My first working week ended with a whimper with the headache thing... But I had Friday off to do more of the job search thing. That bought about some more promising leads so I am optimistic there. But if all else fails... temping... while it doesn't pay so well... can cover the bills for the time being...

After meeting some ex colleagues at the airport I caught my first London cab.

As a bit of an aside, cabs like many things in London are such a scam here. While they are obliged to pick up people and take them where they want to go, when it is late at night the situation is different. Cabs will often not pick people up to take them home if they live on the opposite side of town to where they want to go. This has led to a proliferation of mini-cabs - both licensed and unlicensed - to fill the gap. It is an unfortunate problem that the unlicensed mini-cab drivers have been known to rape women trying to get home. But in a typical London response nobody wants to do anything about it as taking unlicensed mini-cabs off the street would mean a huge gap in providing transport for people to get home.

In this case a cab from Heathrow wasn't such a big deal, and I wasn't paying for it so I rode backwards and kept gawking out all the windows at the scenery and the other drivers. I have made a mental note that overly tanned mid-forties women tend to drive Merc convertabiles.
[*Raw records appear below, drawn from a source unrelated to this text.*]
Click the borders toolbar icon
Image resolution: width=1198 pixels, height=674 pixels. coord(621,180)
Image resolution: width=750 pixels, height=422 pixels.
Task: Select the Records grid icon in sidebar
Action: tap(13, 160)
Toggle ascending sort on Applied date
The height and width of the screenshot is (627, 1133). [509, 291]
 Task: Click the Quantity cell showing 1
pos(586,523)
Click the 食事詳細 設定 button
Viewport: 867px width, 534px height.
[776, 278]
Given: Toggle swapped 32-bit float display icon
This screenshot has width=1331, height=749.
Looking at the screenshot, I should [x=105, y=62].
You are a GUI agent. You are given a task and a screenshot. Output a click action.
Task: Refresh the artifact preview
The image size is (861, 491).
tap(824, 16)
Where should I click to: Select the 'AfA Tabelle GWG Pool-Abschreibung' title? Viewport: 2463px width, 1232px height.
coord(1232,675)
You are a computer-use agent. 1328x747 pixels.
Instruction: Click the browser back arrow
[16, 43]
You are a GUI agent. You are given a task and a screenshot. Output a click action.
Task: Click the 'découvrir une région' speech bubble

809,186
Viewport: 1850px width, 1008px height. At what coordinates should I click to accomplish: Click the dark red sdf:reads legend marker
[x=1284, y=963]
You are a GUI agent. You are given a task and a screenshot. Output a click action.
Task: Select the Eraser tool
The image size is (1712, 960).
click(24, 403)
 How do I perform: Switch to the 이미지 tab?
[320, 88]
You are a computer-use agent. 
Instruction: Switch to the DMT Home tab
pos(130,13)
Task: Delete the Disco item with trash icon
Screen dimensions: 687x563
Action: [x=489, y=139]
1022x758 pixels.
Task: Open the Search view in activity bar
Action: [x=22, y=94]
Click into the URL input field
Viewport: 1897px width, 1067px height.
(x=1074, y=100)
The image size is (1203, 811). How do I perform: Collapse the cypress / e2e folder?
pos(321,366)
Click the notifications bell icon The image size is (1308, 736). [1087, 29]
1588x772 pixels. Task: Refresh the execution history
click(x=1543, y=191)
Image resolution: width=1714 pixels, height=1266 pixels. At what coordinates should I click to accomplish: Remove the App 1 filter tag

What to do on the Bank Holiday Long Weekend
It is the Bank Holliday weekend. The trains are late, the city is crowded, and the Notting Hill fair is happening but this is what I did today:

* Went for breakfast at Polly's at Hampstead Heath with Skye. It was a lovely tea house and it was decked out with old English wooden advertising that I knew Nurse would have been so excited about had he had been there. Apart from marvelling at the quality decor the breakfast wasn't too bad for the price. Spent another few hours in the heath reading the newspapers and enjoying the quiet (all except for a fun fair that was going on in the background).
* Rescued Skye's mobile phone. In a moment of insanity Skye dropped her phone into what you could say was once the garden of a basement appartment. Alas there were no stairs from the street to get to it. After a quick chat to a neighbour who told us he had neither a ladder nor a rope (and he wasn't warming to my suggestion about knotted bedsheets) I decided that it wasn't all that deep to jump down (or rather delicately CLIMB down) and fetch it. A few grazed knees and a broken plastic case was all that happened. So it was all good!